For the rest of us, the user experience of paying off something like a credit card doesn’t have to aim to be fun. It just needs to make it as quick and painless as possible to get the task done.
Towards the end of last year I got my first ever credit card and of course, “there’s an app for that”. I use it almost every day to keep on top of payments but the payment flow could do with a little attention.
Amex App Payment Flow
American Express’s UI design for their app’s payment process bugs me every time I use it because I know there are a few small enhancements that could make a big difference.
Here’s how the payment process works currently:
I’ve been using the app for a few months now but it didn’t take me long to realise they could reduce the number of steps to speed up the process.
A Better Design
Here’s how I would redesign it:
There are two obvious differences from the original:
- Number of steps reduced from 5 to 3
- Visual design enhancements
Steps 1 and 3 have been removed to streamline the process, as you’ll see in the detailed explanations below.
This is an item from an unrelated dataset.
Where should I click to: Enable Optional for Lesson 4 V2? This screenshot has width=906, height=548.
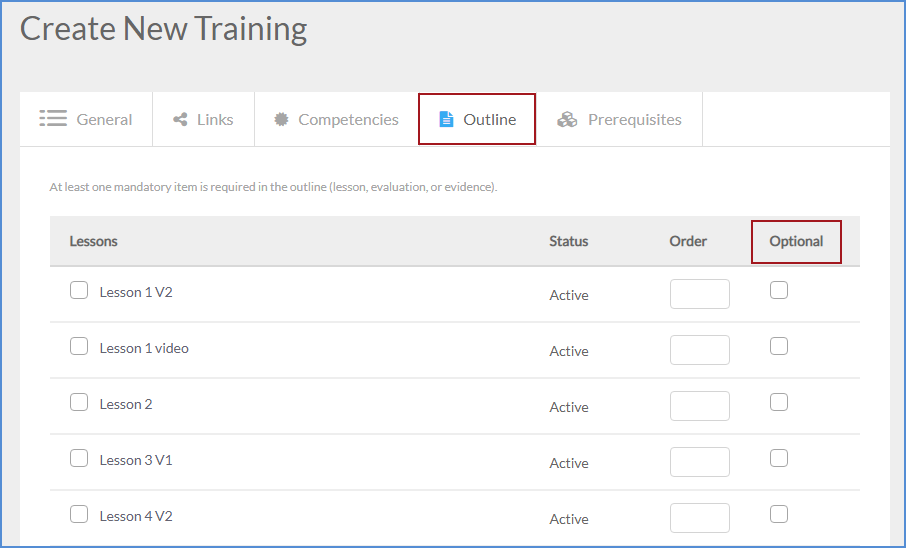(x=779, y=514)
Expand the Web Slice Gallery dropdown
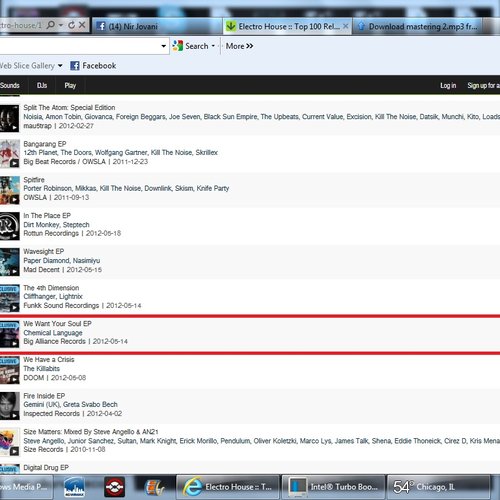 [60, 66]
The first step is unnecessary, so the process now starts at what was previously step 2. Off to a good start.
Why though? Pressing edit in the payment amount section simply shows all the options available. There’s no reason why the options can’t be shown immediately without having to do anything.
The edit button in the payment method section is also guilty of not being required as it only revealed a single option: “Add new card”.
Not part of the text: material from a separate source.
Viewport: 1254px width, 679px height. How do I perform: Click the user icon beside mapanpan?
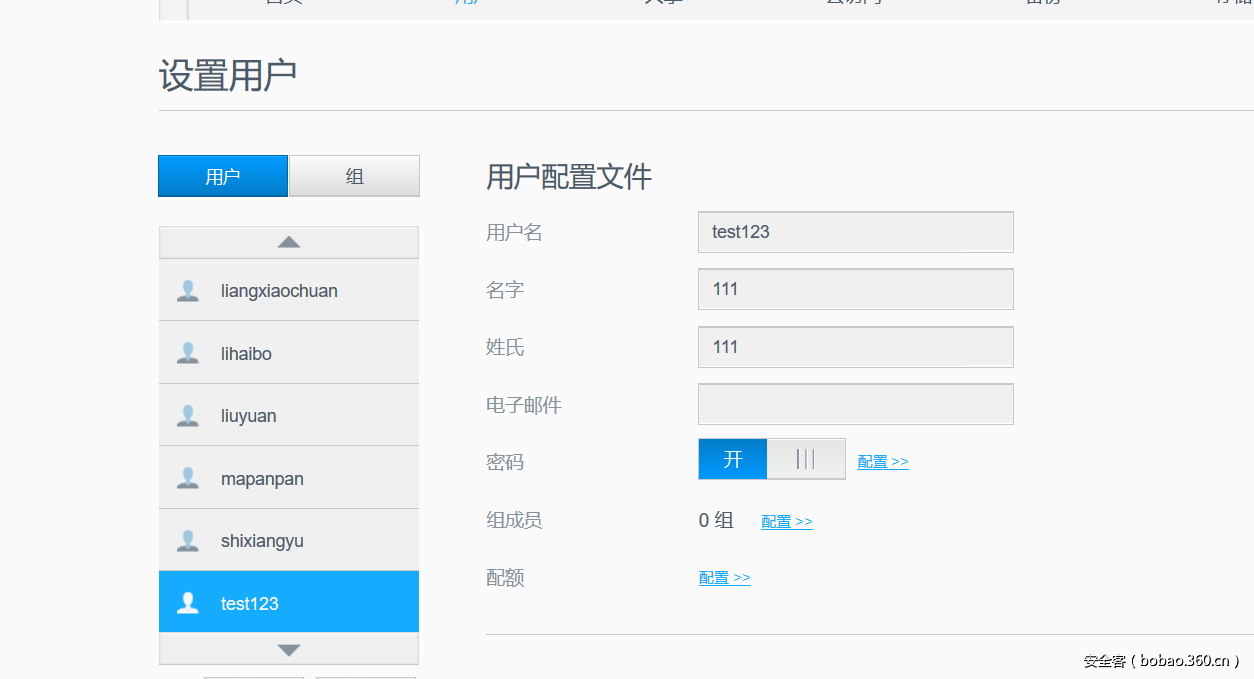tap(187, 478)
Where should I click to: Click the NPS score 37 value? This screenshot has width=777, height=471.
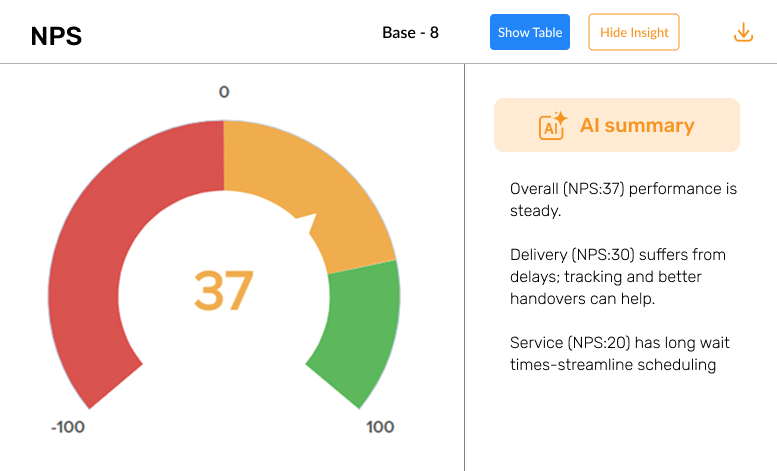224,291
I’ve also taken the opportunity to clean up the visual design. Thanks to the larger headings, each section is more distinctive. There’s a clear difference between what options are available and what aren’t. It looks nicer too.
The continue button is redundant as the process can simply advance to the next step as soon as you select your payment option.
Now that we’ve gone straight to the next step without the need to press continue, we need a way to get back, hence the addition of the “Change” action, should you change your mind.
The big improvement though, is making the number entry much more obvious.
The tiny area highlighted in red is where you have to tap to enter in your security code. It doesn’t even look like an input field!
With the introduction of a familiar input field, it will be much more obvious what to do here. It’ll also be much easier to select due to the 36x larger surface area.
The last step remains the same but now happens sooner. Hooray!
What Went Wrong?
Paying bills and credit cards isn’t exactly fun, which is why the design needs to let you complete the task as quickly and easily as possible.
As demonstrated, there are only a few simple changes needed to help people do that. It begs the question, why has a huge company like American Express missed it?
When I’m looking at a design like this, I try to see if I can understand the reasons for the design decisions.
From a business point of view, Amex aren’t necessarily incentivised to improve this flow as they make money from charging interest and fees on payments not made.
It’s the only reason I can think of. I’m not saying that is the only reason but it’s possible. It could just be design and development resources are stretched thin, which can happen even in large companies. Believe me, I’ve experienced it myself.
Whatever the reason, designers need to think about the users first and foremost.